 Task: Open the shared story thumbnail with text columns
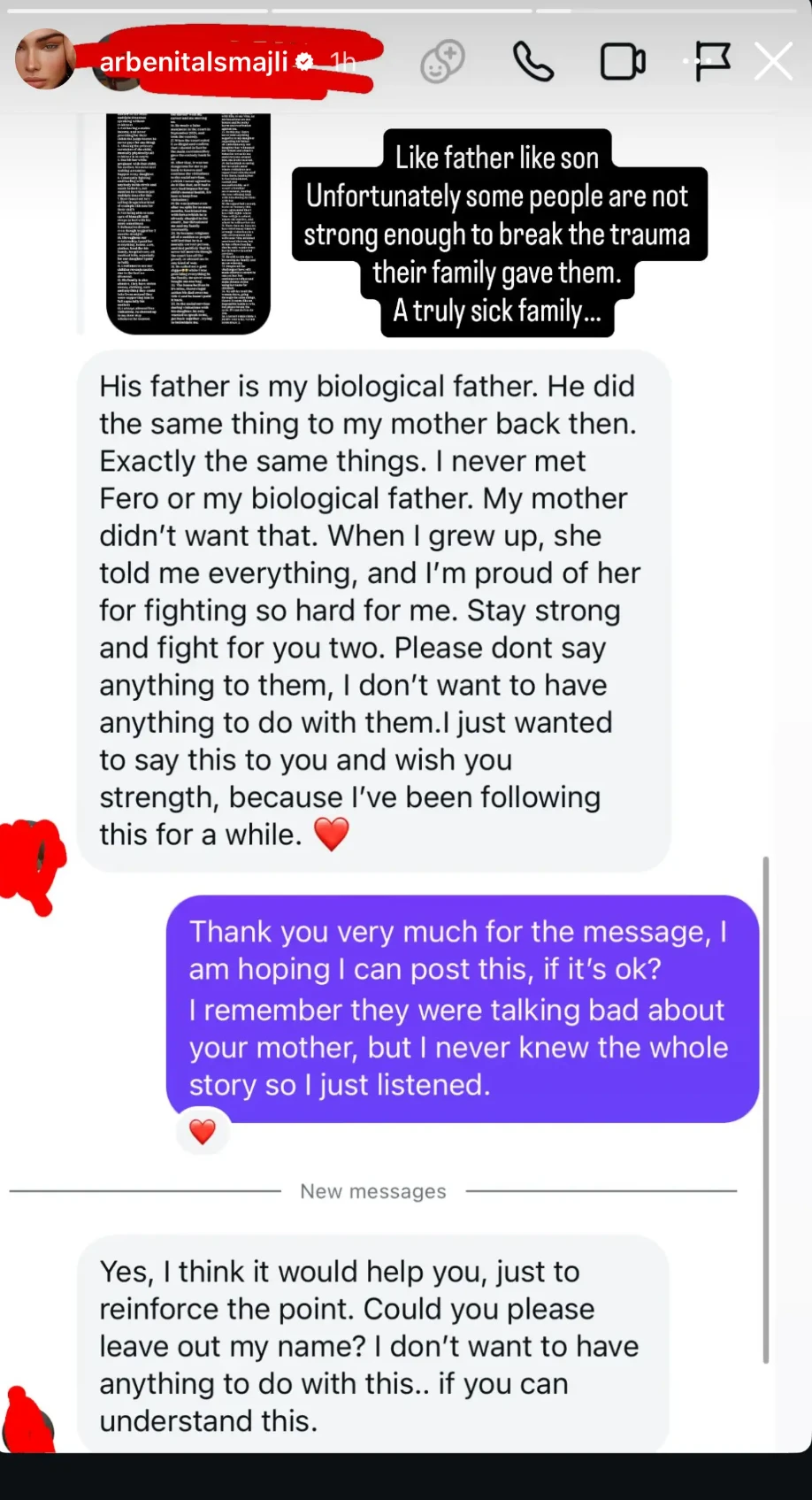pos(188,223)
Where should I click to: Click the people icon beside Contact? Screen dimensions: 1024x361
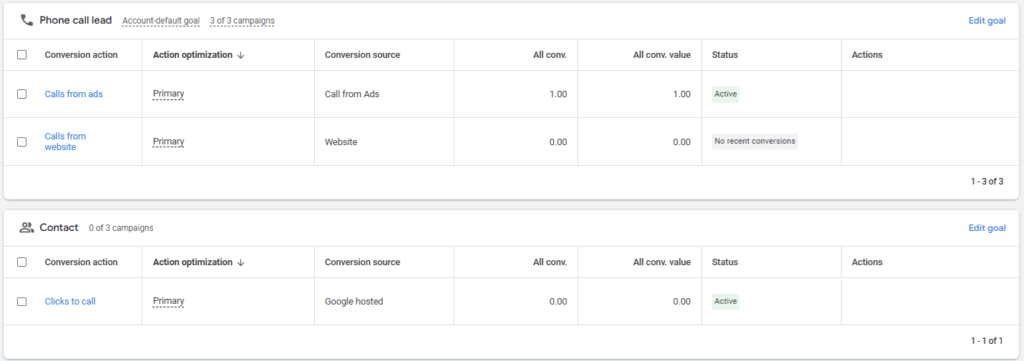point(27,228)
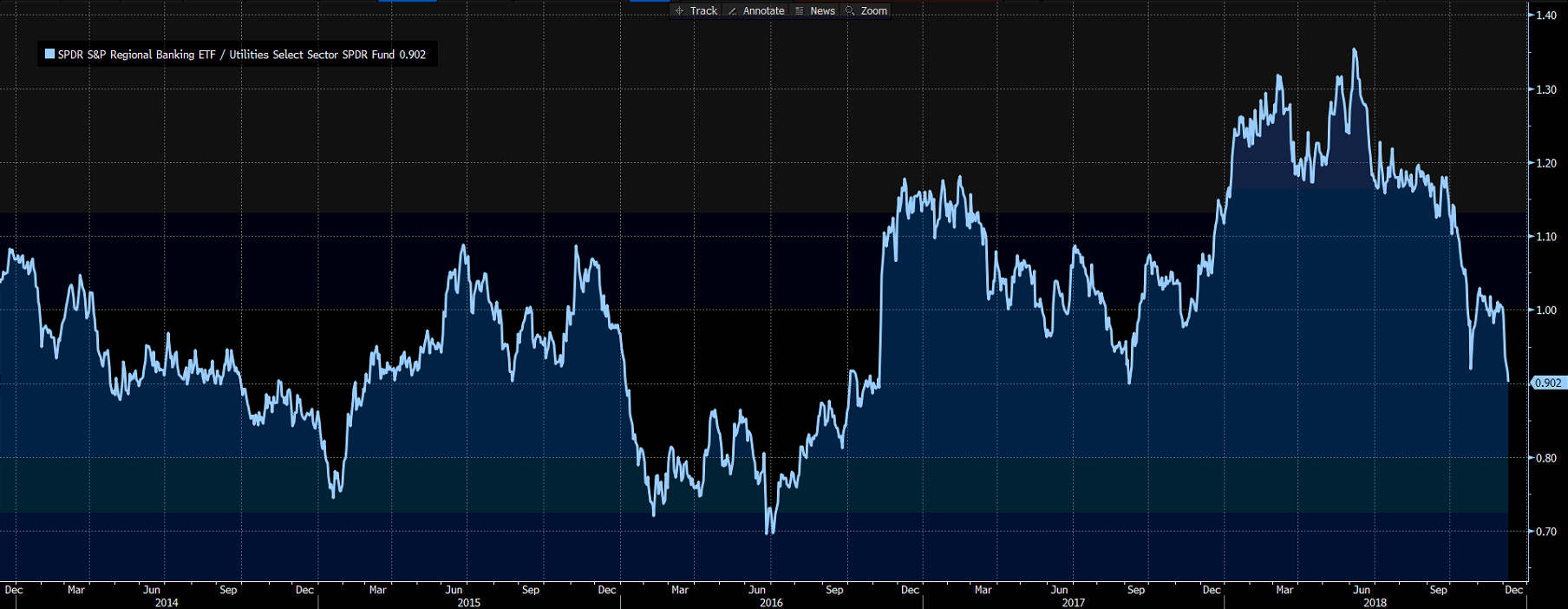The image size is (1568, 609).
Task: Select the 2014 year label on time axis
Action: (x=167, y=602)
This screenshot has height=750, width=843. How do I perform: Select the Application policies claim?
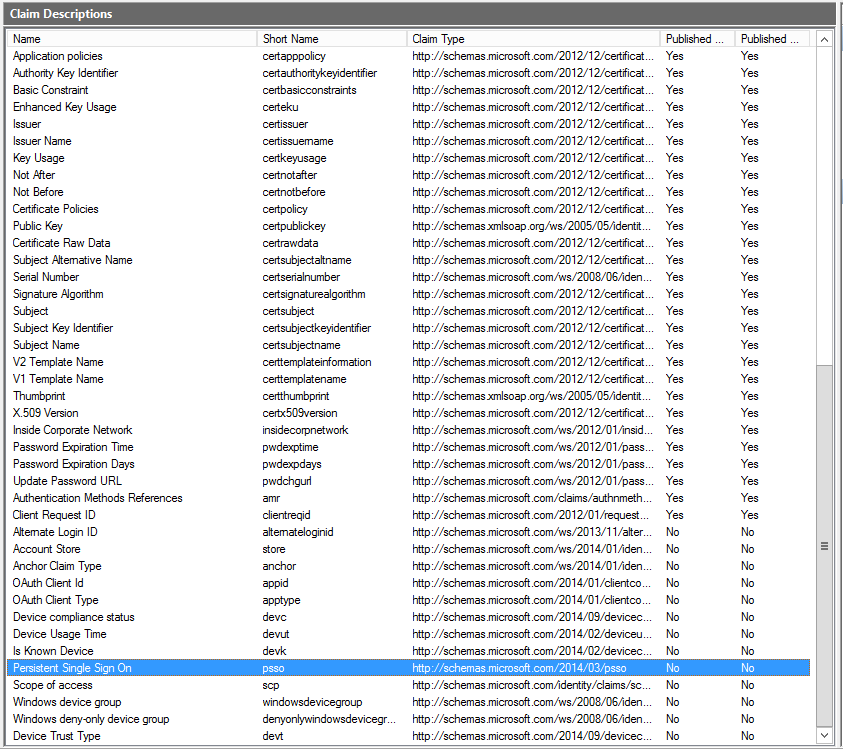click(x=57, y=56)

====

Problem details: Leave out the pictures and set down everything else in the entries above exactly.

Solution for this task:
 Task: Open the shared story thumbnail with text columns
pos(188,223)
Where should I click to: Click the people icon beside Contact? Screen dimensions: 1024x361
point(27,228)
The image size is (1568, 609).
Task: Select the 2014 year label on time axis
Action: (x=167, y=602)
This screenshot has height=750, width=843. How do I perform: Select the Application policies claim?
click(x=57, y=56)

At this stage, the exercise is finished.